Monday, December 13, 2010
S. Korea To Stage Big Air Raid Drill Amid Tension With North
South Korea will stage a major civil defense drill this week against mock attacks by North Korean aircraft amid continuing high tensions after the North's bombardment last month, officials said Dec. 13.
The drill will take place at 2 p.m. (5 a.m. GMT) on Dec. 15, with a dozen South Korean fighter jets flying across the country to simulate air strikes, the National Emergency Management Agency said.
"Along with air raid sirens, people will be asked to run into some 25,000 state-managed shelters or other civilian underground facilities," said agency official Yoo Byung-Koo.
South Korea, which has remained technically at war with the communist North since their 1950-1953 conflict, usually conducts such drills without aircraft three times a year. They are widely ignored by the public.
"Unlike previous ones, Wednesday's drill will focus on guiding people into emergency shelters," Yoo said. "This will be the biggest exercise of its kind in many years. We hope people will take it seriously."
In border areas, he said, there would be simulated strikes by North Korea's ground artillery units.

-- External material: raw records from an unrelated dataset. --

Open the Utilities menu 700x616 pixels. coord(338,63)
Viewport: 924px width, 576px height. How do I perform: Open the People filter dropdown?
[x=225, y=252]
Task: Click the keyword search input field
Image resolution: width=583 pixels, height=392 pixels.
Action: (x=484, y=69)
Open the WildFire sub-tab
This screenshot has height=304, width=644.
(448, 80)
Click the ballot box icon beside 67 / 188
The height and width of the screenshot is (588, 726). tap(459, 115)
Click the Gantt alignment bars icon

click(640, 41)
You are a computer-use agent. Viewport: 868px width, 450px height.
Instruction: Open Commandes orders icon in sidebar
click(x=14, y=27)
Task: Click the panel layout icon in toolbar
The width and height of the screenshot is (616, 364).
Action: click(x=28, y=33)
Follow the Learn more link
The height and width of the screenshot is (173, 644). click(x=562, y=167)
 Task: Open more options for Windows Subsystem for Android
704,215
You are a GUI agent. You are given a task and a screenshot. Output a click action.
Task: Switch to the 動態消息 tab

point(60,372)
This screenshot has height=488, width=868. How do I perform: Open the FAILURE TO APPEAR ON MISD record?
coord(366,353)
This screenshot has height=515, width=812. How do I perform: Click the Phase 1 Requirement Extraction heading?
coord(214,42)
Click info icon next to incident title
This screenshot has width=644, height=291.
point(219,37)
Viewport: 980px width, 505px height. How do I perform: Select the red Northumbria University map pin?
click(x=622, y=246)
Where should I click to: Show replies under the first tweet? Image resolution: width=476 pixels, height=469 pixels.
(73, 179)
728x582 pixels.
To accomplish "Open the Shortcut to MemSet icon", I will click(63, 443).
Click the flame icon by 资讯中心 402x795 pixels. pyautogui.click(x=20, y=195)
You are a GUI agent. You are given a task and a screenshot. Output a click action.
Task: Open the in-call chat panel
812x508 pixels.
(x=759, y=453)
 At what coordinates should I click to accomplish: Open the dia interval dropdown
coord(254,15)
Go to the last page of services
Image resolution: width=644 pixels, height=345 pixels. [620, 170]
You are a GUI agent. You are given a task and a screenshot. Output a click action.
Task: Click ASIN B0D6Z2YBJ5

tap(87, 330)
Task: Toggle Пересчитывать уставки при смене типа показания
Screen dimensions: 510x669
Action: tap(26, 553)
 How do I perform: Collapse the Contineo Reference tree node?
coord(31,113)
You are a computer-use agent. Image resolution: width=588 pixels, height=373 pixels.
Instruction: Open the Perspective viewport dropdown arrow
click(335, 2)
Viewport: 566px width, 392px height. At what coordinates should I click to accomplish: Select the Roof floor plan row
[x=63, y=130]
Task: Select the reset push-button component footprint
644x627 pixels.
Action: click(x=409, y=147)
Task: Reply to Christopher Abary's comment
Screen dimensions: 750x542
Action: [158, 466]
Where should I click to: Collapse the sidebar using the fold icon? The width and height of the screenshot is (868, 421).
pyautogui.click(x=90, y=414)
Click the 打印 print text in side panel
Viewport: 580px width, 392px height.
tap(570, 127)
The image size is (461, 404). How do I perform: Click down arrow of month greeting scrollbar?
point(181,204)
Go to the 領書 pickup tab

The country has been on high alert since the North's Nov. 23 bombardment of an island near the disputed Yellow Sea border killed four people including civilians and triggered a regional crisis.
After the attack, the first on a civilian area since the war, Seoul staged a major naval drill with the United States in a show of strength against Pyongyang.
Last week, the South staged its own live-fire drills around the coast.
A similar week-long exercise began Dec. 13 at 27 venues off the coast but not near the disputed border, the Joint Chiefs of Staff said.
The top U.S. and South Korean military officers last week vowed more joint drills and promised a tough response to future attacks.
The North's ruling party newspaper Rodong Sinmun said Dec. 13 the two nations are conspiring to launch a war and "bringing the dark clouds of a nuclear war to hang over the Korean peninsula."
A series of diplomatic moves are also underway this week.
North Korea's foreign minister Pak Ui-Chun is visiting Russia, while U.S. Deputy Secretary of State James Steinberg is to visit Beijing to press China to take stronger action against its ally the North.
South Korea's chief nuclear envoy is scheduled to visit Russia for talks with his counterpart Alexei Borodavkin.
And New Mexico Governor Bill Richardson will visit North Korea from Dec. 16-20 to try to calm tensions.
China has called for an emergency meeting on the crisis between chief delegates to stalled six-party talks on the North's nuclear disarmament.
The United States, Japan and South Korea have reacted coolly, saying the North must first mend ties with the South and show seriousness about disarmament.
Russia is the sixth member of the forum.